## [Supplied material]
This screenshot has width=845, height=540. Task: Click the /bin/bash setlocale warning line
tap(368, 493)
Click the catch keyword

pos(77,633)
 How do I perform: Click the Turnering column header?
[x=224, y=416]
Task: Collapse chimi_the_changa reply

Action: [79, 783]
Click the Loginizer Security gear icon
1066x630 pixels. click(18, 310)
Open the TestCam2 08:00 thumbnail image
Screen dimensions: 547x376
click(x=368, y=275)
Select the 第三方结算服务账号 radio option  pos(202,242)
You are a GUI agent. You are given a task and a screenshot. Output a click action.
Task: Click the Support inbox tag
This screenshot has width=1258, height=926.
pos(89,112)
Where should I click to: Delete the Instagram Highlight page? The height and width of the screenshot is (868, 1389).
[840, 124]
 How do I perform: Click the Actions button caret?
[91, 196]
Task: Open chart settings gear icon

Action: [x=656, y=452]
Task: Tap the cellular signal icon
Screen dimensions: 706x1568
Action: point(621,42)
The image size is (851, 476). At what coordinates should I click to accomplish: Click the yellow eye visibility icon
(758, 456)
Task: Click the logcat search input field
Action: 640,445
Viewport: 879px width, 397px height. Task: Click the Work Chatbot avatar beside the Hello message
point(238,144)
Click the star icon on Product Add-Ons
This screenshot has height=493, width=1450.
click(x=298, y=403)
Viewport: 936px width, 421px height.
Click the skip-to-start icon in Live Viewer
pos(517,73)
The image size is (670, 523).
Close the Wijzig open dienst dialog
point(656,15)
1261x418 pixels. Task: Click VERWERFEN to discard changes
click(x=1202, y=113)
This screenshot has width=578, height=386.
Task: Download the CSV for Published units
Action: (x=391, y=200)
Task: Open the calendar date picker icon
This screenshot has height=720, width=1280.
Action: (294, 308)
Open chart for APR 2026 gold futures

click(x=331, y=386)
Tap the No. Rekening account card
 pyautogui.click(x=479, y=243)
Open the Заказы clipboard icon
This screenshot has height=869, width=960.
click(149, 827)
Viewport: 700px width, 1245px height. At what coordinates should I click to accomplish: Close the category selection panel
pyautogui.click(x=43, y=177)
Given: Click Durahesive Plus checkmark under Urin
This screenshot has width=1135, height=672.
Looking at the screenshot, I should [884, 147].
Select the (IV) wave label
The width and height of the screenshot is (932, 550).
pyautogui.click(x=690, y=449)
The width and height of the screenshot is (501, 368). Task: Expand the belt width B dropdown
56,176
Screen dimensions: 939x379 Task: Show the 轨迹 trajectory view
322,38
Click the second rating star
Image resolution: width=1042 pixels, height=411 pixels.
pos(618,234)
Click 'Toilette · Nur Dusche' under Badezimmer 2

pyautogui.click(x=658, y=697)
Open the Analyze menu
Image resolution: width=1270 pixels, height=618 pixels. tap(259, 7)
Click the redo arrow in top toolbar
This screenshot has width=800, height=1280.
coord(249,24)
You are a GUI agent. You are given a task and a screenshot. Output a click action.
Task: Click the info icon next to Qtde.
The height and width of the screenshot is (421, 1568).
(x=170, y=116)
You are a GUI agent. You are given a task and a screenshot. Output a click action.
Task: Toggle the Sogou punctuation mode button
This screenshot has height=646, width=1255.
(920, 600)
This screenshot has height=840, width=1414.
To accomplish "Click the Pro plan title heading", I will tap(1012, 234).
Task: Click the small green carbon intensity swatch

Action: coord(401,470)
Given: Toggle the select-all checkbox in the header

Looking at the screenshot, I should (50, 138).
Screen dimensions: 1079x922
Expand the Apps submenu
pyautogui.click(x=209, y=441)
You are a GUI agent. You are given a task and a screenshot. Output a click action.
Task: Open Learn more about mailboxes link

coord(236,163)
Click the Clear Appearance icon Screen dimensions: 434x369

## [Required action]
Nothing in the records above may differ in your copy; retype them in full.

## [Output of the task]
This screenshot has width=845, height=540. Task: Click the /bin/bash setlocale warning line
tap(368, 493)
Click the catch keyword

pos(77,633)
 How do I perform: Click the Turnering column header?
[x=224, y=416]
Task: Collapse chimi_the_changa reply

Action: [79, 783]
Click the Loginizer Security gear icon
1066x630 pixels. click(18, 310)
Open the TestCam2 08:00 thumbnail image
Screen dimensions: 547x376
click(x=368, y=275)
Select the 第三方结算服务账号 radio option  pos(202,242)
You are a GUI agent. You are given a task and a screenshot. Output a click action.
Task: Click the Support inbox tag
This screenshot has width=1258, height=926.
pos(89,112)
Where should I click to: Delete the Instagram Highlight page? The height and width of the screenshot is (868, 1389).
[840, 124]
 How do I perform: Click the Actions button caret?
[91, 196]
Task: Open chart settings gear icon

Action: [x=656, y=452]
Task: Tap the cellular signal icon
Screen dimensions: 706x1568
Action: point(621,42)
The image size is (851, 476). At what coordinates should I click to accomplish: Click the yellow eye visibility icon
(758, 456)
Task: Click the logcat search input field
Action: 640,445
Viewport: 879px width, 397px height. Task: Click the Work Chatbot avatar beside the Hello message
point(238,144)
Click the star icon on Product Add-Ons
This screenshot has height=493, width=1450.
click(x=298, y=403)
Viewport: 936px width, 421px height.
Click the skip-to-start icon in Live Viewer
pos(517,73)
The image size is (670, 523).
Close the Wijzig open dienst dialog
point(656,15)
1261x418 pixels. Task: Click VERWERFEN to discard changes
click(x=1202, y=113)
This screenshot has width=578, height=386.
Task: Download the CSV for Published units
Action: (x=391, y=200)
Task: Open the calendar date picker icon
This screenshot has height=720, width=1280.
Action: (294, 308)
Open chart for APR 2026 gold futures

click(x=331, y=386)
Tap the No. Rekening account card
 pyautogui.click(x=479, y=243)
Open the Заказы clipboard icon
This screenshot has height=869, width=960.
click(149, 827)
Viewport: 700px width, 1245px height. At what coordinates should I click to accomplish: Close the category selection panel
pyautogui.click(x=43, y=177)
Given: Click Durahesive Plus checkmark under Urin
This screenshot has width=1135, height=672.
Looking at the screenshot, I should [884, 147].
Select the (IV) wave label
The width and height of the screenshot is (932, 550).
pyautogui.click(x=690, y=449)
The width and height of the screenshot is (501, 368). Task: Expand the belt width B dropdown
56,176
Screen dimensions: 939x379 Task: Show the 轨迹 trajectory view
322,38
Click the second rating star
Image resolution: width=1042 pixels, height=411 pixels.
pos(618,234)
Click 'Toilette · Nur Dusche' under Badezimmer 2

pyautogui.click(x=658, y=697)
Open the Analyze menu
Image resolution: width=1270 pixels, height=618 pixels. tap(259, 7)
Click the redo arrow in top toolbar
This screenshot has width=800, height=1280.
coord(249,24)
You are a GUI agent. You are given a task and a screenshot. Output a click action.
Task: Click the info icon next to Qtde.
The height and width of the screenshot is (421, 1568).
(x=170, y=116)
You are a GUI agent. You are given a task and a screenshot. Output a click action.
Task: Toggle the Sogou punctuation mode button
This screenshot has height=646, width=1255.
(920, 600)
This screenshot has height=840, width=1414.
To accomplish "Click the Pro plan title heading", I will tap(1012, 234).
Task: Click the small green carbon intensity swatch

Action: coord(401,470)
Given: Toggle the select-all checkbox in the header

Looking at the screenshot, I should (50, 138).
Screen dimensions: 1079x922
Expand the Apps submenu
pyautogui.click(x=209, y=441)
You are a GUI agent. You are given a task and a screenshot. Output a click action.
Task: Open Learn more about mailboxes link

coord(236,163)
Click the Clear Appearance icon Screen dimensions: 434x369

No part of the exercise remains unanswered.